La triple motivación en la que se apoya este pronóstico radica en el riesgo de un Brexit duro, en la presión a la baja sobre el comercio mundial a la vista de los conflictos crecientes entre Estados Unidos y China y a algunas otras incertidumbres de reciente aparición, como la inestabilidad de los precios del petróleo derivada de la conflictividad inacabada en Oriente Medio. A estos tres elementos se suma la importante caída del ritmo de actividad en Europa, particularmente en Alemania, fruto de su débil comercio exterior, en concreto a causa de la debilidad de las exportaciones, que se están viendo influidas negativamente por los cambios regulatorios que se están aplicando al sector del motor. Alemania es el motor económico de Europa, pero este año va a rozar crecimientos próximos a cero, con algún pasaje de recesión.

La principal preocupación de los analistas del organismo supranacional apunta a que no se trata de un fin de ciclo sino de un enquistamiento que podría ser de larga duración. Una de las razones por las que este episodio de debilidad llega en un momento especialmente inoportuno es porque las políticas expansivas desarrolladas por los países industrializados más importantes del mundo para superar la anterior crisis, iniciada hace diez años, se han agotado en buena medida. Los tipos de interés se han situado en cero, las inyecciones monetarias abundan y algunos bancos de primer nivel, como la Reserva Federal de Estados Unidos, han vuelto a tomar la senda bajista en sus tasas de interés.
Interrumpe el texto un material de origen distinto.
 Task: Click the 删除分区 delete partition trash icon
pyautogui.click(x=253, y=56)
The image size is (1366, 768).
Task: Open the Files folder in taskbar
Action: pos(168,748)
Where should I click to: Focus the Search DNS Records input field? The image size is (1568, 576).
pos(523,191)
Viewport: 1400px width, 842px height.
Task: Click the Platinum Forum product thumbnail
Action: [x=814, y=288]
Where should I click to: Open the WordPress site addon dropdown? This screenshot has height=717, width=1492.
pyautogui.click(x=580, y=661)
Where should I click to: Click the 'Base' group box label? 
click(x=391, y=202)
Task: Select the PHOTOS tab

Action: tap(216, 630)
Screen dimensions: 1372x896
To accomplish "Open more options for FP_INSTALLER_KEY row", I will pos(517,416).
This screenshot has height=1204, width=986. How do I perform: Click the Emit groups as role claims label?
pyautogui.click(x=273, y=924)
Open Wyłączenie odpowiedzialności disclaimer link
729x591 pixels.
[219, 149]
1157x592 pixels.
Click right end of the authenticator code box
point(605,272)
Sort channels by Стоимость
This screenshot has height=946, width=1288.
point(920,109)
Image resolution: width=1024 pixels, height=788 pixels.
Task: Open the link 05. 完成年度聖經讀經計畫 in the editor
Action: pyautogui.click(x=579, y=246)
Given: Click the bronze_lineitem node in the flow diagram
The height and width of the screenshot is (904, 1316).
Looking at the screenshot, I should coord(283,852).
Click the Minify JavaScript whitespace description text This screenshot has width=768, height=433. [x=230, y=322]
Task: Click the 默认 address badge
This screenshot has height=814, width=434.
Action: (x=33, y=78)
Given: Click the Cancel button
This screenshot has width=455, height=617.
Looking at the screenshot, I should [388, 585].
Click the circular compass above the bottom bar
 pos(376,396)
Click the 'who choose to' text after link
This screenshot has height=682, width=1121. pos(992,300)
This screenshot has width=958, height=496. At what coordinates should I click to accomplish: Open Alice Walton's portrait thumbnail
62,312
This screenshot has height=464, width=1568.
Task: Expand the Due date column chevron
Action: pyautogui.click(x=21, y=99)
La consecuencia de los expertos es bastante obvia: se necesitan nuevos instrumentos de apoyo al crecimiento y la inversión. Y esos nuevos mecanismos pasan por una intervención más decidida y dinámica por parte de los Gobiernos, con el empleo más activo de las políticas fiscales y presupuestarias, que no han estado jugando el papel que les correspondería en estos momentos en los que las políticas monetarias ya no están para muchos trotes al haber agotado gran parte de su recorrido.

Los países han usado y abusado de las políticas monetarias, dejando de lado la utilización de instrumentos como el gasto del sector público. Ello tenía cierta explicación hasta ahora, ya que era necesario recuperar cierto equilibrio financiero en las economías públicas, tras años de desaforado crecimiento para compensar la atonía de la iniciativa privada. Ahora ha llegado el momento de volver a esas estrategias, claro que no todos los países cuentan con el mismo grado de maniobra. Ese es el principal problema.